Służący Jakub przynosi list, w którym Walery zapowiada powrót do domu. Podkomorzy, ojciec Walerego, chwali patriotyczną postawę i światłe poglądy syna. Starosta ostro krytykuje obóz reform. Myśli w sposób zaściankowy, nie rozumie sytuacji państwa i jego potrzeb. Żąda, by po dawnemu szlachta korzystała ze "złotej wolności". Rozumie ją jako nieograniczoną władzę nad chłopstwem i możliwość zerwania każdego sejmu, Podkomorzy surowo ocenia szlachecką przeszłość. W reformowaniu państwa upatruje jedynie ratunku. Starosta Gadulski, rozzłoszczony poglądami podkomorzego, grozi zerwaniem zaręczyn swojej córki Teresy z Walerym. Podkomorzyna dostaje liścik od Starościny ( drugiej żony starosty Gadulskiego ). Treść jest błaha - Starościna tłumaczy się z nieobecności przy śniadaniu. List razi fatalną polszczyzną - jest nieudolnym tłumaczeniem z francuskiego, którego - nawisem mówiąc - Starościna włada równie kiepsko. W rozmowie z żoną Podkomorzy ubolewa nad niewłaściwym wychowaniem młodzieży - pogarda dla ojczystego języka i zwyczajów, kultem cudzoziemszczyzny. Na scenie pojawia się Teresa. Starosta nie żywi wobec niej ojcowskich uczuć. Narzeka, że los nie dał mu syna. Teresa wygłasza monolog na temat swojej miłości do Walerego. Nadchodzi Szarmancki - młody kawaler, ufryzowany, zakochany w sobie pyszałek. Stara się olśnić Teresę opowieściami o swoim światowym życiu, wreszcie wyznaje jej miłość. Wyczuwa w tym fałsz, bo w istocie, zrujnowanemu i starzejącemu się kawalerowi, zależy tylko na posagu panny. Śmieszą i irytują jego przechwałki, Teresa odczuwa do niego niechęć. Szarmancki bierze jej chłód za panieńskie chimery. Jest przekonany, że żadna mu się nie oprze. Przyjeżdża Walery, wita się z matką.

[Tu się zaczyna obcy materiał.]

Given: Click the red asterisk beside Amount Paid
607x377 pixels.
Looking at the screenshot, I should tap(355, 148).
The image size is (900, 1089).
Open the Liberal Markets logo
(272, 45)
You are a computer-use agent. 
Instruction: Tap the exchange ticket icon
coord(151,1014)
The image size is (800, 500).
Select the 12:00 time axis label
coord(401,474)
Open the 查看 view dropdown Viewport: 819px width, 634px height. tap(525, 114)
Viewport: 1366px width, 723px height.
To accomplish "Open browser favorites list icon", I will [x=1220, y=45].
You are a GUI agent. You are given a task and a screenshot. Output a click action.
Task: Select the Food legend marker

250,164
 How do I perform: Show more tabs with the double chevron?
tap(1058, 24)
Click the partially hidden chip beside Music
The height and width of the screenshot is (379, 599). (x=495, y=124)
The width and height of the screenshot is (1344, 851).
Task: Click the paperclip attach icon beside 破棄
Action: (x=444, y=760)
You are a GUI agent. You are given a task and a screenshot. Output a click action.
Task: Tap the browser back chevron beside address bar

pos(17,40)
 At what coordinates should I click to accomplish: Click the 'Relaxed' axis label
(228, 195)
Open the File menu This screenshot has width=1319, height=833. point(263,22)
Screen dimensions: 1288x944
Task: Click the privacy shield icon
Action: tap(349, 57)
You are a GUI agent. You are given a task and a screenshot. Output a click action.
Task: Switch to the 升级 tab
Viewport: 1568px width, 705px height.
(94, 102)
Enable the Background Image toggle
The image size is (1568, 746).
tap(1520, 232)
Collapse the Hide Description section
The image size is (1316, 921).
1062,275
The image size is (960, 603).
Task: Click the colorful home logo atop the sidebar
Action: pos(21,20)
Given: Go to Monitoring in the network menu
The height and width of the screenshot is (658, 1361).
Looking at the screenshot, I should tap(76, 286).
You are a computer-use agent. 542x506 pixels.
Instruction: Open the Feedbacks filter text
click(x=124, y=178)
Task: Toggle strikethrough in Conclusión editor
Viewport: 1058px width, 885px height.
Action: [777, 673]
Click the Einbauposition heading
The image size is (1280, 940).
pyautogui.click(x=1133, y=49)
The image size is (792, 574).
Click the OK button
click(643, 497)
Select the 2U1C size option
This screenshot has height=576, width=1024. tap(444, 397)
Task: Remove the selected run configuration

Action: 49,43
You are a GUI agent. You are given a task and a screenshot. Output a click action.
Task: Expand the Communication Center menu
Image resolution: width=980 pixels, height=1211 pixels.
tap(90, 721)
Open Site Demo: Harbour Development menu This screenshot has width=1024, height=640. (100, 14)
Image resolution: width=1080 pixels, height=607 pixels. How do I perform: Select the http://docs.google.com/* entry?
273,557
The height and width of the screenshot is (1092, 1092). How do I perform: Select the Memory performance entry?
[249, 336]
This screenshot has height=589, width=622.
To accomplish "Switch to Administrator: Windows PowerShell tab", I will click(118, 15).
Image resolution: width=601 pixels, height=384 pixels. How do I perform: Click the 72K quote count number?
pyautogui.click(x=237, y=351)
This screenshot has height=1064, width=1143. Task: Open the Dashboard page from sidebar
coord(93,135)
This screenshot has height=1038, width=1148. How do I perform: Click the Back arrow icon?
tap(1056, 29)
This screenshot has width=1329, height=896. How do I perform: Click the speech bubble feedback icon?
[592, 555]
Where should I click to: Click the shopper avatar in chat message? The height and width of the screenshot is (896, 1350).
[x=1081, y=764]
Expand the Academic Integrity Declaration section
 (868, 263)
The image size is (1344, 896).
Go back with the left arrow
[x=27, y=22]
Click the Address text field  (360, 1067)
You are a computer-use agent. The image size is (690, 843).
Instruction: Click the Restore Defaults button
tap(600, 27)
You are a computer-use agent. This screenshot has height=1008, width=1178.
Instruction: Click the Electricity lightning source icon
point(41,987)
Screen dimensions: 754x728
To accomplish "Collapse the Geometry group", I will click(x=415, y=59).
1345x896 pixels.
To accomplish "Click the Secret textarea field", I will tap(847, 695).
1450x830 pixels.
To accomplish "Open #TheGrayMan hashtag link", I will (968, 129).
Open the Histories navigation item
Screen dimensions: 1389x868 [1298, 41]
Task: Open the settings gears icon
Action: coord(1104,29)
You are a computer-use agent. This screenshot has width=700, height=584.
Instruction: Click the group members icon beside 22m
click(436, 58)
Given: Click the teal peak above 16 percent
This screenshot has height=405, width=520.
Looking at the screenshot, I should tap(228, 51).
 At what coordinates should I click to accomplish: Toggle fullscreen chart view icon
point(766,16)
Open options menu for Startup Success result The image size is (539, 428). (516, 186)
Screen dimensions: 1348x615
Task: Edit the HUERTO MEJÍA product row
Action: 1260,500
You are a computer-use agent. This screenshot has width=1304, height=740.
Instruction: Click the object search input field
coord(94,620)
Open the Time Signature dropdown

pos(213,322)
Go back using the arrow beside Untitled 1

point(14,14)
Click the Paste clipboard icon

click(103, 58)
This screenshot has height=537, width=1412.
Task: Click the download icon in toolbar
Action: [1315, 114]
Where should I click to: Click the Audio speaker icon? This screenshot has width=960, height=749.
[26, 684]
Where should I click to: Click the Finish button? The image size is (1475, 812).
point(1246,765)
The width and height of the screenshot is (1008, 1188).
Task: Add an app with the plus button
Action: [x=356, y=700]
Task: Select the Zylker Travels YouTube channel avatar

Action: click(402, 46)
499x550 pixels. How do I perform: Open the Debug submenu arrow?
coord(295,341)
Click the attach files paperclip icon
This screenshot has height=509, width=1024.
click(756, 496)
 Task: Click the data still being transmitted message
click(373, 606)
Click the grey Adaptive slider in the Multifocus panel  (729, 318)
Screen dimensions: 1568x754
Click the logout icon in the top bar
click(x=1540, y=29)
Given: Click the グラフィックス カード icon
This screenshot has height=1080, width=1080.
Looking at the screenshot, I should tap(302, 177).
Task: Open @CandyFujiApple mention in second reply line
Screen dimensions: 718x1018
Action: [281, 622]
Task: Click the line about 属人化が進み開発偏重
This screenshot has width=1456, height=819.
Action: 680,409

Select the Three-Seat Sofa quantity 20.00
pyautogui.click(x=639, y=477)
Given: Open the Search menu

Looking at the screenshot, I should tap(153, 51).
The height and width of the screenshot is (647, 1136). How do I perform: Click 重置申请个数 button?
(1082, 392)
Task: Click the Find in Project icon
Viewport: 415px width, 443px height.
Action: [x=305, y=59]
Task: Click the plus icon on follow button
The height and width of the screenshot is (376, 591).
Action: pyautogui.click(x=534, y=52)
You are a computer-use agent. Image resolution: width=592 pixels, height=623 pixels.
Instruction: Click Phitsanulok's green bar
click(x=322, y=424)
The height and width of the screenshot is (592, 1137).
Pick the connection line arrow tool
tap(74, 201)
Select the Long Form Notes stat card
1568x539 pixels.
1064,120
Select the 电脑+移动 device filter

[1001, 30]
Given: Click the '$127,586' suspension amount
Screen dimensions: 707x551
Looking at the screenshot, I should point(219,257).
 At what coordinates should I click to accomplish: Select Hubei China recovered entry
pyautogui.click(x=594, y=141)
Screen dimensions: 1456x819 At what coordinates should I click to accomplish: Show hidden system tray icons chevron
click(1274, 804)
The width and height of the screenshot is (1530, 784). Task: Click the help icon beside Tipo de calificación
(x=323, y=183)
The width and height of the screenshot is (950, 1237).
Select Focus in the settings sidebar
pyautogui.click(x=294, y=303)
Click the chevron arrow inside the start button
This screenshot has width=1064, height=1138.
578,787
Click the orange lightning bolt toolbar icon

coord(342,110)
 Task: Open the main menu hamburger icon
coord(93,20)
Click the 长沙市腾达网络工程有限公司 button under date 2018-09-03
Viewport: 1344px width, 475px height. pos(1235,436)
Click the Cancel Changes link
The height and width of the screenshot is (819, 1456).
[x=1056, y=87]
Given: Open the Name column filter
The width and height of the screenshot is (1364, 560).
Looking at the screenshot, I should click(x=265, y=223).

Akt II Teresa kocha Walerego. Nie śmie jednak przeciwstawić się woli ojca, który sprzeciwia się temu związkowi. Po rozmowie Walerego z Teresą, ta wyręcza mu wyszywany pas. Szarmancki w rozmowie z Walerym opowiada o swoim pobycie we Francji w czasie rewolucji. Nic nie potrafi jednak powiedzieć o wydarzeniach, które wstrząsnęły światem. Interesowały go wówczas bale i schadzki z kobietami. Ubolewa, że z powodu rewolucji odwoływano przedstawienia. Pomimo oporu Walerego, Szarmancki pokazuje dowody swoich miłosnych podbojów: portrety dam, kosmyki włosów. Wśród portretów jest portret Teresy, co wywołuje zazdrość Walerego. Wkrótce okazuje się, że bez zgody i wiedzy Teresy jej portret namalował wędrowny malarz. Szarmancki nie zapłacił mu za zamówioną pracę. W następnych scenach lepiej poznajemy Starościnę. Jest to dama upozorowana i pretensjonalna, wzorcująca swe życie na francuskich romansach. Żąda np. by jej mąż zlikwidował dochodowy młyn i na jego miejscu wybudować kaskadę. Starościna lubi wspominać miłość do zmarłego Szambelana. W Szarmanckim odnajduję bratnią duszę.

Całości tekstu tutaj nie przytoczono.